With Industrial Digital Technology’s playing such a significant role in the transformation of the sector, what should manufacturers be investing in?

Real applications of virtual reality

Virtual reality (VR), which digitally simulates a product or environment and augmented reality (AR), where the digital product or information is projected on to a real-world background, have traditionally been consumer-focused applications, aimed mostly at gamers.

However, with equipment such as the Microsoft HoloLens now being aimed purely at business applications, this is changing.

Boulting Environmental Services uses virtual reality to provide its clients with a unique opportunity to immerse themselves in their projects, develop designs more clearly prior to beginning construction work and reduce mistakes.

Virtual reality will become prominent during the design of a facility and it could even have applications for building information modelling (BIM). Inputting computer aided design (CAD) files into a VR application can allow the designer, engineer and client move around the product and facility, viewing it under a different light without the need to produce expensive prototypes. VR also has the potential to revolutionise training, particularly when working in hazardous environments. Engineers can explore and mange a range of scenarios without any risk to themselves or equipment.

Maintenance is where augmented reality comes into its own.
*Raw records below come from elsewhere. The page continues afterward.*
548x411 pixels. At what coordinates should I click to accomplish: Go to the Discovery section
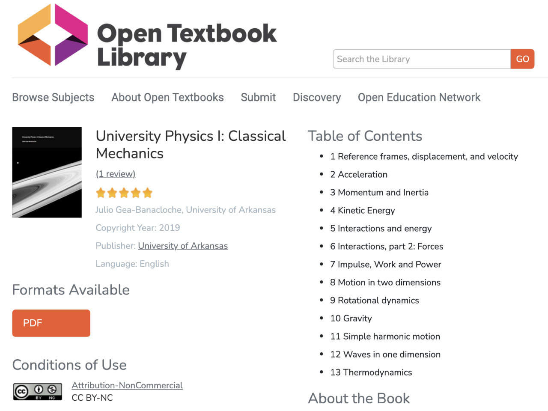pos(317,97)
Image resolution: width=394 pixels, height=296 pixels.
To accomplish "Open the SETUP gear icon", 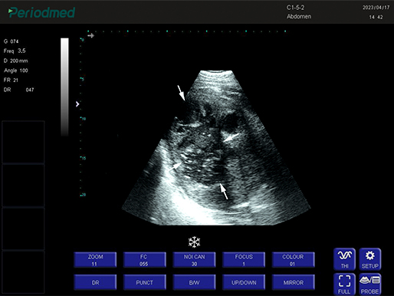I will (x=370, y=259).
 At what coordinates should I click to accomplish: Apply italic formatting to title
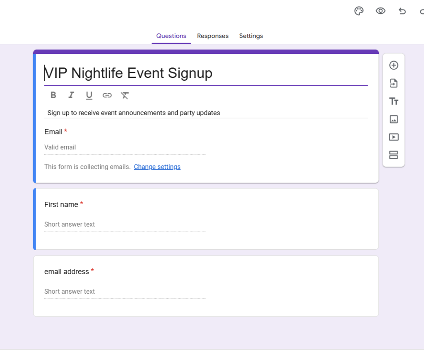coord(71,95)
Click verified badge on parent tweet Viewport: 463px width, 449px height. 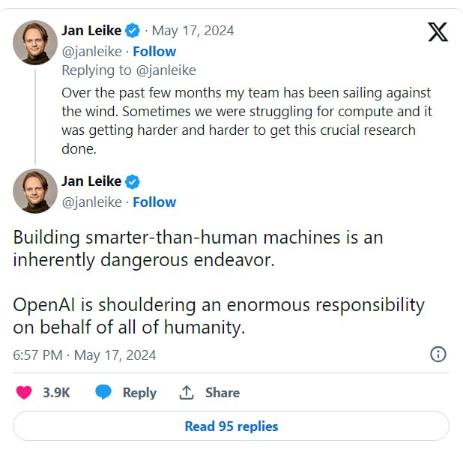pos(133,31)
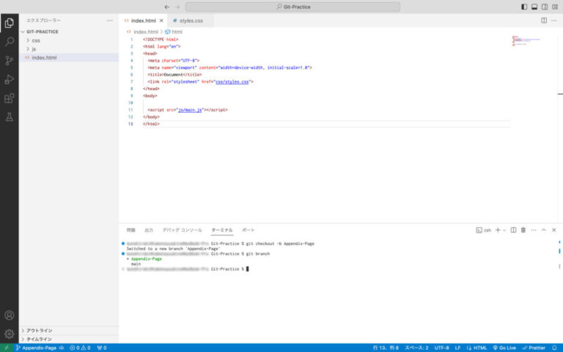This screenshot has height=352, width=563.
Task: Open the Source Control view
Action: [x=10, y=61]
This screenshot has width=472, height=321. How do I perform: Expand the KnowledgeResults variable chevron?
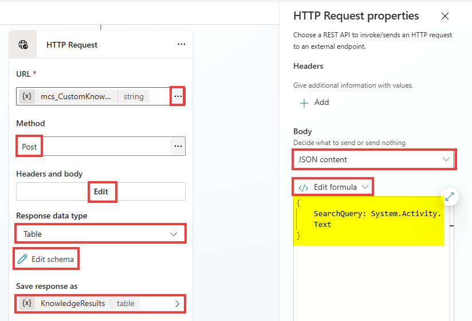coord(177,303)
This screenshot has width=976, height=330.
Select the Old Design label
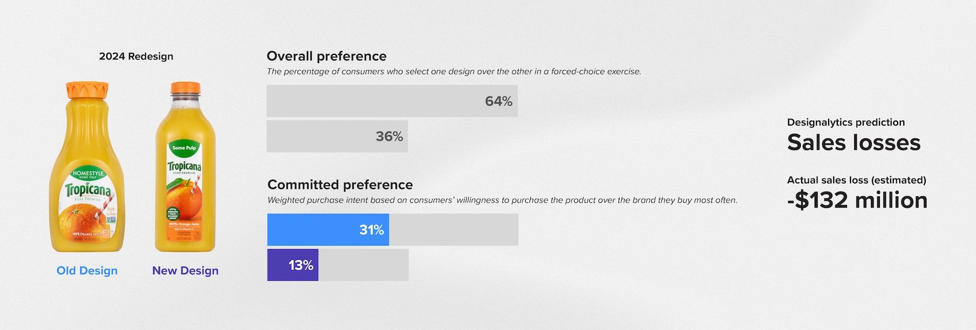(x=87, y=271)
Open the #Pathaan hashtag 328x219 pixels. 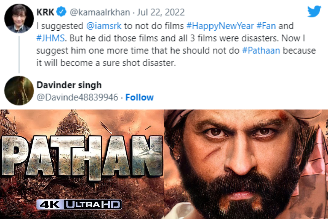pos(261,51)
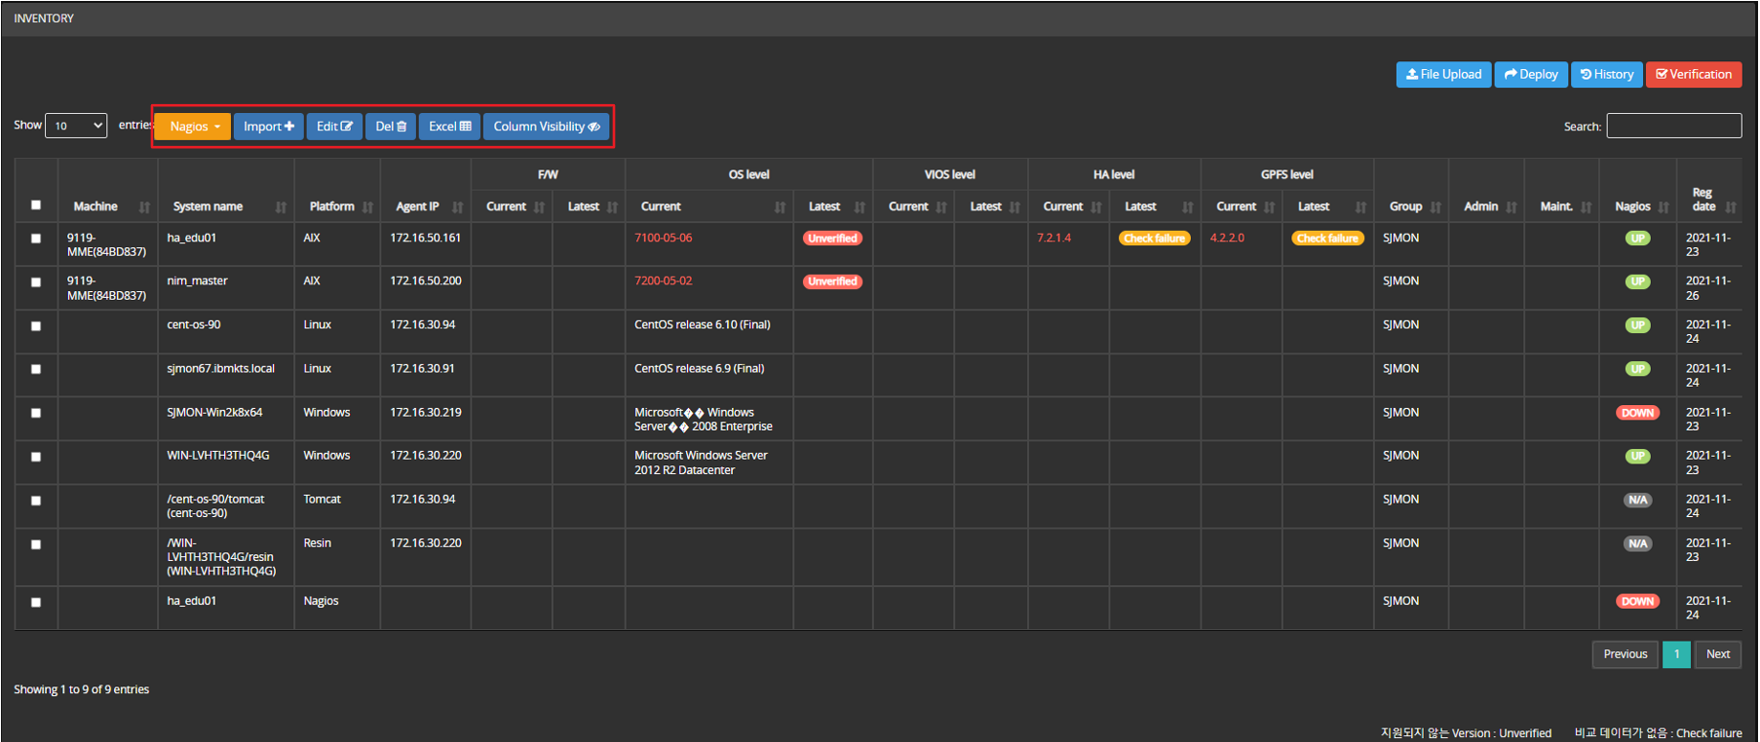Click the DOWN status badge for SJMON-Win2k8x64
The width and height of the screenshot is (1760, 742).
[1637, 413]
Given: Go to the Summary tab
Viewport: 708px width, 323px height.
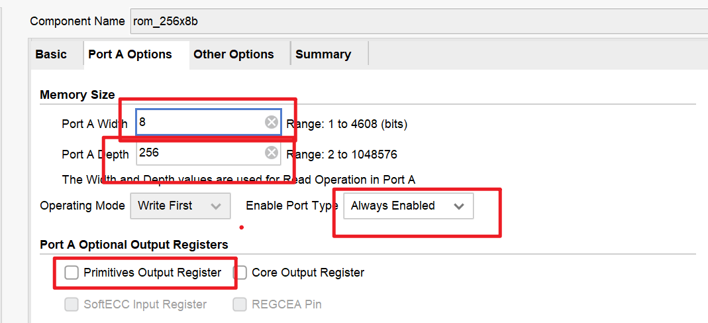Looking at the screenshot, I should point(323,54).
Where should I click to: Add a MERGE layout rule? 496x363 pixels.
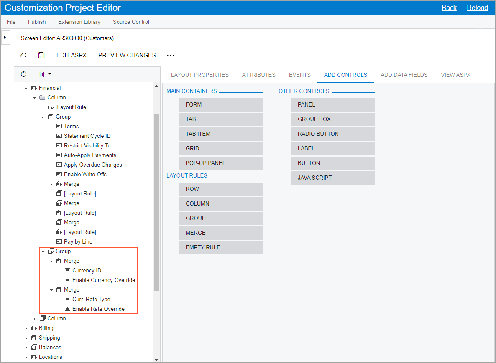tap(220, 233)
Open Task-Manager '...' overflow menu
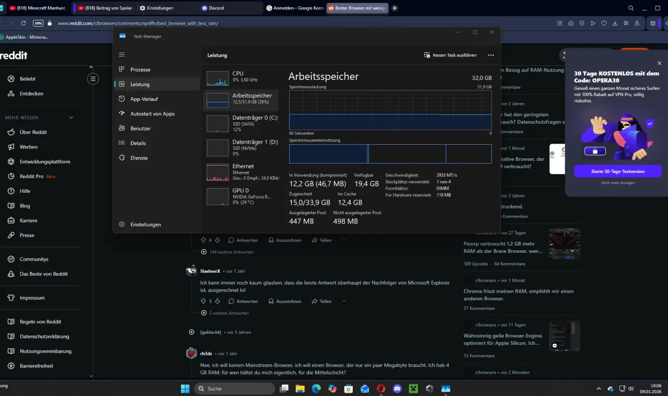 click(490, 55)
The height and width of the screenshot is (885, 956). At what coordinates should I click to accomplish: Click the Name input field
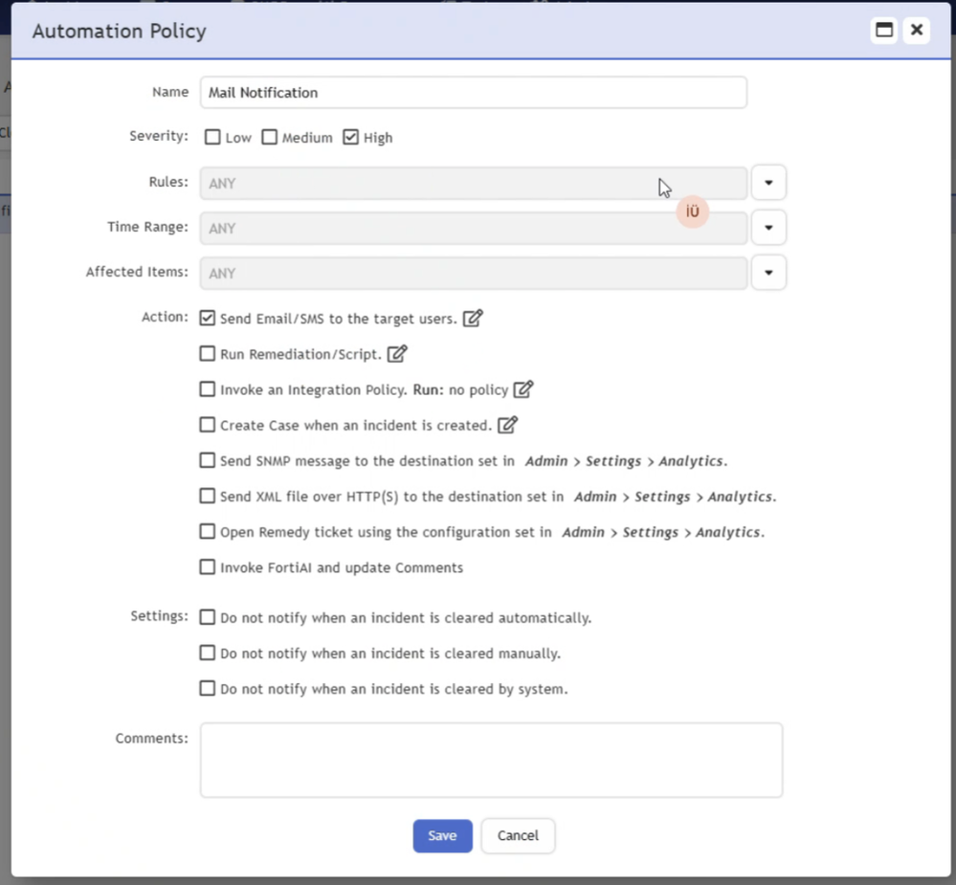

AR can instantly provide important information to maintenance engineers wearing AR headsets, while allowing them to keep their hands free.

For example, when combined with remote monitoring and dashboard user interfaces, the status of a drive or motor control centre can be visualised next to the system in question. This type of technology is already being employed by companies with multiple sites, allowing for the comparison of key performance indicators (KPIs) between plants, learning from one-another to improve process efficiency and asset lifespan.

Similarly, when combined with a risk based maintenance schedule such as Boulting’s BRISK, each piece of machinery can be colour coded according to the risk it poses to the plant.

The rise of artificial intelligence

Machine learning is a concept that has been around for decades, where the computer doesn’t rely on rule-based programming, but instead operates using algorithms that can adapt and learn from data.

Closely related to this is artificial intelligence (AI), a branch of computer science aiming to build machines capable of intelligent behaviour.

One of the major benefits of AI is advanced data analysis, where data is collected, stored and analysed automatically.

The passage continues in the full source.